1. 近隣トラブル〈住まいのはなし〉
住まいのはなし

近隣トラブル〈住まいのはなし〉

 簡単に転居することのできない、生活の本拠地である自宅で生じるご近所とのトラブルは、大変頭の痛い問題です。一人で抱えず、第三者に相談することも必要です。類型別に、いくつか見てみましょう。

 

〇騒音

 近隣トラブルで多いのが騒音の問題です。カラオケ騒音やテレビの音など、騒音が毎日のことであれば、大変苦痛なことになります。他方で、特に集合住宅など隣室や上階の生活音がある程度聞こえることはやむを得ないことです。

 そのため、法律上は騒音のレベルが、「社会生活において受忍することが一般的に相当であるとされる限度(受忍限度)を超えているか否か」という基準で違法か否かの判断がなされます。

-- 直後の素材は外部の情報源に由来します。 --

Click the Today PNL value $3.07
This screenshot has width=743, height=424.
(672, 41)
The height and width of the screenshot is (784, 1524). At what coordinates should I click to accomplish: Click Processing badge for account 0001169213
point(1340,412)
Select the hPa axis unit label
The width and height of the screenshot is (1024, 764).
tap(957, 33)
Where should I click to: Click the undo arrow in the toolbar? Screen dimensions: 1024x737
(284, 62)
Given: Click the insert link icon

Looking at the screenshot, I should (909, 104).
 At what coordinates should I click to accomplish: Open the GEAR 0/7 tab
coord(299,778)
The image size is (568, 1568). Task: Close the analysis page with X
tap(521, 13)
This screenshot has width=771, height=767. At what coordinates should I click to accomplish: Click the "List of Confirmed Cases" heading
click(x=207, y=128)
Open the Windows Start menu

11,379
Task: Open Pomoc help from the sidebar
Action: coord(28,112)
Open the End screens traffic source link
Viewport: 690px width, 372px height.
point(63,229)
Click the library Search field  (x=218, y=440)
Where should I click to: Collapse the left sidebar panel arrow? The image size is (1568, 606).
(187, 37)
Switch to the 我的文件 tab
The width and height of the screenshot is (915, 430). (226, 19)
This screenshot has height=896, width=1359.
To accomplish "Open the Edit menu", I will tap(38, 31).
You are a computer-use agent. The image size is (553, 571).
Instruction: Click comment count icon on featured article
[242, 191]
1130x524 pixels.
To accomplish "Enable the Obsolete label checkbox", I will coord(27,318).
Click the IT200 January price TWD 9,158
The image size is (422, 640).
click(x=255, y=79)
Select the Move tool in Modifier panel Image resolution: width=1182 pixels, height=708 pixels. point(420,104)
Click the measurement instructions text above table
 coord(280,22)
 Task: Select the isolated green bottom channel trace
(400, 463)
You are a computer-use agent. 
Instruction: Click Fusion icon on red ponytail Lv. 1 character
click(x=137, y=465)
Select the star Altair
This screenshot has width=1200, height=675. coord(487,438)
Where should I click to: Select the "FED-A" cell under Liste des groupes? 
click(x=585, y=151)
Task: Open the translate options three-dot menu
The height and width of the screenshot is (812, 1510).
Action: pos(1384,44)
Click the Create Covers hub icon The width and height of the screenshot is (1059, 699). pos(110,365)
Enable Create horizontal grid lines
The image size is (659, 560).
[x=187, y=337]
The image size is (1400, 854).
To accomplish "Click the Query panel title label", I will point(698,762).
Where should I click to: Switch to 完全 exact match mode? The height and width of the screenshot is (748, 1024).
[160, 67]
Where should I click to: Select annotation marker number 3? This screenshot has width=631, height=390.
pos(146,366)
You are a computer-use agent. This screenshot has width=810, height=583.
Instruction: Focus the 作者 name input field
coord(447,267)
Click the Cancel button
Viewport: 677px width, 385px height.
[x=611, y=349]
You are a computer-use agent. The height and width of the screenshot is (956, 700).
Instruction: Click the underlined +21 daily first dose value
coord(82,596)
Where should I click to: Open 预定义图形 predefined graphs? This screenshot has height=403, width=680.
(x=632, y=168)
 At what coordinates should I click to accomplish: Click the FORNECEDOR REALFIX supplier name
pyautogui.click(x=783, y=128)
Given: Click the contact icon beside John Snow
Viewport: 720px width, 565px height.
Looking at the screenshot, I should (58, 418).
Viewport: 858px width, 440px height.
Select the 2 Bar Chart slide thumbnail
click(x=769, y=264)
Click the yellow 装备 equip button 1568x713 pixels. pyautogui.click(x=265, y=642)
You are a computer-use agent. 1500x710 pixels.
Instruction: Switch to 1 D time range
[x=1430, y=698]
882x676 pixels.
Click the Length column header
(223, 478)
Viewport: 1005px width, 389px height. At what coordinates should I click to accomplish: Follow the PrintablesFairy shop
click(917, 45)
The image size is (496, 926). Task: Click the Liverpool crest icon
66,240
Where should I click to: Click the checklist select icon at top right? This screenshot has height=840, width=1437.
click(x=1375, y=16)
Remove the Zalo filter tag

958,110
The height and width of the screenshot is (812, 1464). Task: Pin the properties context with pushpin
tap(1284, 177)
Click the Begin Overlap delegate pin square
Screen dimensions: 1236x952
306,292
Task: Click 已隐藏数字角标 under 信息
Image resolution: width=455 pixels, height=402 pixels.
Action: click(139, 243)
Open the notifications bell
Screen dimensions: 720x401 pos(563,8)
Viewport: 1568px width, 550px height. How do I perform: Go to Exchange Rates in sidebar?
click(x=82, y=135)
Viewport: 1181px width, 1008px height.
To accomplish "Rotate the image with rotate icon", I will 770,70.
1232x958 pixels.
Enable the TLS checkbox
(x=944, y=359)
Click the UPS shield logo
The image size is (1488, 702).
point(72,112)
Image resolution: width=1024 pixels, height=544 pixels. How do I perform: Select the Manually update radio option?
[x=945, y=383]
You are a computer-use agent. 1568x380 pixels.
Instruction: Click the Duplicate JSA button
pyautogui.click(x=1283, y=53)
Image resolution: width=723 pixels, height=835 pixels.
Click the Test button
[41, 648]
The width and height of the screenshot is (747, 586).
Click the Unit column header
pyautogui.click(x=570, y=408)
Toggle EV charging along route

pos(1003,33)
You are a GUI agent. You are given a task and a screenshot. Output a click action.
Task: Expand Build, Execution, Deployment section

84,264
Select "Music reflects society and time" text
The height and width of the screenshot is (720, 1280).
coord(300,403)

 具体的には、環境基本法という法律の規定により、維持されることが望ましい基準が定められています。ここで定められている基準を大きく超える場合は、受忍限度を超える騒音として違法であると判断される可能性が高くなります。

 ただ、騒音の発生する時間帯、継続時間、住宅地なのか 工場地域なのか等の様々な要素により受忍限度は変わります。また、騒音の程度、頻度についても騒音の差し止めを求める側で証明していかなければなりません。この立証は非常に困難なので、話し合いでの解決が現実的であることが多いです。

 話し合いを行う前提として、騒音が起こる時間帯や、継続時間、どの程度の騒音なのかといった記録を付けておくことは大切です。また、騒音を客観的に計測する騒音測定器を貸し出ししている役所も多くあります。費用は掛かりますが、測定のための専門業者を入れて計測してもらうことも検討しましょう。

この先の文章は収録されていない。